Data records>
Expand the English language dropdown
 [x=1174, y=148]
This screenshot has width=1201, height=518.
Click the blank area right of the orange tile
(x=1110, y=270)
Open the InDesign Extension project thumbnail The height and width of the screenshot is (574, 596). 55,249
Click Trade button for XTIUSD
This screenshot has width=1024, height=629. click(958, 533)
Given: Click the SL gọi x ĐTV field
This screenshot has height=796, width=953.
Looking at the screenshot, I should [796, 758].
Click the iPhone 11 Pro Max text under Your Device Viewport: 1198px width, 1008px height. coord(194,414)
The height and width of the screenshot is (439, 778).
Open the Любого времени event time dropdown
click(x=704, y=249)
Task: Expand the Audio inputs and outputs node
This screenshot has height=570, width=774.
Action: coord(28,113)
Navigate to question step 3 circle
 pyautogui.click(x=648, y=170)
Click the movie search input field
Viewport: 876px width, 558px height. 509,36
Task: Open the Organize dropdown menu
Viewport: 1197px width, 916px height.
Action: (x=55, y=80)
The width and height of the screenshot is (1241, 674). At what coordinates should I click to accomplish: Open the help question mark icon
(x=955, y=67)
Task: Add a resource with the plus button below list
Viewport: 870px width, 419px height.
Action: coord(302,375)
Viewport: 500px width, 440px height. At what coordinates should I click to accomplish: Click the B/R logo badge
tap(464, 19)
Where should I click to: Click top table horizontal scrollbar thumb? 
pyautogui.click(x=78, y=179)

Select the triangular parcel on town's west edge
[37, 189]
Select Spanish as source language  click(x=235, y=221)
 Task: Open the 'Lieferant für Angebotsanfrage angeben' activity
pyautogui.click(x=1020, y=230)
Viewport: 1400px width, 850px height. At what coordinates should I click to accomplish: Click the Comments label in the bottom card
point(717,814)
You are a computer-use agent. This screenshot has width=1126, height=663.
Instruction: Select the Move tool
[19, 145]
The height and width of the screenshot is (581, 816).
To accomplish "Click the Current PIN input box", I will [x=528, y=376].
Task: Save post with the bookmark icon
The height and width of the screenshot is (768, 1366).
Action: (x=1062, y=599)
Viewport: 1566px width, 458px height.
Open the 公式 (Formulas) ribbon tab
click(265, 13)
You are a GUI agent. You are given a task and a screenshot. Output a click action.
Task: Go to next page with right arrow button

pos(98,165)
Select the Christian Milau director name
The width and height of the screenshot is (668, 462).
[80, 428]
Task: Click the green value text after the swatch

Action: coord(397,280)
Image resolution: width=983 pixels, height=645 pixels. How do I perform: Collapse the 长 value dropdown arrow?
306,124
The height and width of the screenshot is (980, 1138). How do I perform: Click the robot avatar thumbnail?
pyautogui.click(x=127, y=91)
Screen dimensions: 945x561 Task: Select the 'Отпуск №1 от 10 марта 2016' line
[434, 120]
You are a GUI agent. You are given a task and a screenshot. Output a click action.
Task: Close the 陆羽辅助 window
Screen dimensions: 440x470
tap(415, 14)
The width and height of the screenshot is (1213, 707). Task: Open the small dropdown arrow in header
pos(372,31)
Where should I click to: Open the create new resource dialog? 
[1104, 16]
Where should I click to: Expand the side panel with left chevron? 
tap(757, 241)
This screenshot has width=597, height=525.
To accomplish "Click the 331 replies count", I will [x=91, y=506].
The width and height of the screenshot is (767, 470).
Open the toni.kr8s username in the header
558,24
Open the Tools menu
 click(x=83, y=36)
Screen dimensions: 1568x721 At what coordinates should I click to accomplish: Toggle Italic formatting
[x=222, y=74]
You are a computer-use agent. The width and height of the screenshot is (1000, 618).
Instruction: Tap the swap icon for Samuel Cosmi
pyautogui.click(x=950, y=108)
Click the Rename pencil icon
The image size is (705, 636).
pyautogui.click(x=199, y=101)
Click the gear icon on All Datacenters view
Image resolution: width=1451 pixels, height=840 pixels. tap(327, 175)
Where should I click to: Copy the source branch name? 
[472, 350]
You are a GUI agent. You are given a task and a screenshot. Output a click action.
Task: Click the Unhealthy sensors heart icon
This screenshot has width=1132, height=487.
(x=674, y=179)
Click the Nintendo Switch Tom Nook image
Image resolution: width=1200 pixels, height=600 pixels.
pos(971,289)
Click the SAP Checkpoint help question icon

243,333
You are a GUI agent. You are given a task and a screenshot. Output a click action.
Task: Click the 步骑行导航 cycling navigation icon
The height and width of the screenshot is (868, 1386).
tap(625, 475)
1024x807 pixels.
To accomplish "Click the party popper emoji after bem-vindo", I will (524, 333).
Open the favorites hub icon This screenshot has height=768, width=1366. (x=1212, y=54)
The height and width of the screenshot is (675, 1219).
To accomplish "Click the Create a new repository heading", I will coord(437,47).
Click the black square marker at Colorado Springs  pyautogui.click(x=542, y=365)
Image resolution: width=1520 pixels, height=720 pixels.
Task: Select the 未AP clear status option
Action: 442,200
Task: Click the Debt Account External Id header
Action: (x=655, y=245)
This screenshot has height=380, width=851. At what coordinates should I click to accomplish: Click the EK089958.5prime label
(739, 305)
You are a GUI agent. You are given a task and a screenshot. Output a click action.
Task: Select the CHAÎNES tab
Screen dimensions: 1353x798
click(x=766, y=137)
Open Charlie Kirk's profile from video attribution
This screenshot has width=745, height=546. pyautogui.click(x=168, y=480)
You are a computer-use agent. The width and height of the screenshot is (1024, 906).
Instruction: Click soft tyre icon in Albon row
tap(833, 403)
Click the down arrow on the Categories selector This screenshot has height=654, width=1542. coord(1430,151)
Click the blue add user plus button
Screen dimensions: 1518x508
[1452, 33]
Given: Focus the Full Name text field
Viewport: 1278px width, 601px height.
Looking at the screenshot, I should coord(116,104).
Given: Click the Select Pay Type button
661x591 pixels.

What you will do> Starting from the line containing "This screenshot has height=380, width=851.", repeat each line through the end of the entries, exactly.

Solution for this problem>
This screenshot has height=380, width=851. At what coordinates should I click to accomplish: Click the EK089958.5prime label
(739, 305)
You are a GUI agent. You are given a task and a screenshot. Output a click action.
Task: Select the CHAÎNES tab
Screen dimensions: 1353x798
click(x=766, y=137)
Open Charlie Kirk's profile from video attribution
This screenshot has width=745, height=546. pyautogui.click(x=168, y=480)
You are a computer-use agent. The width and height of the screenshot is (1024, 906).
Instruction: Click soft tyre icon in Albon row
tap(833, 403)
Click the down arrow on the Categories selector This screenshot has height=654, width=1542. coord(1430,151)
Click the blue add user plus button
Screen dimensions: 1518x508
[1452, 33]
Given: Focus the Full Name text field
Viewport: 1278px width, 601px height.
Looking at the screenshot, I should coord(116,104).
Given: Click the Select Pay Type button
661x591 pixels.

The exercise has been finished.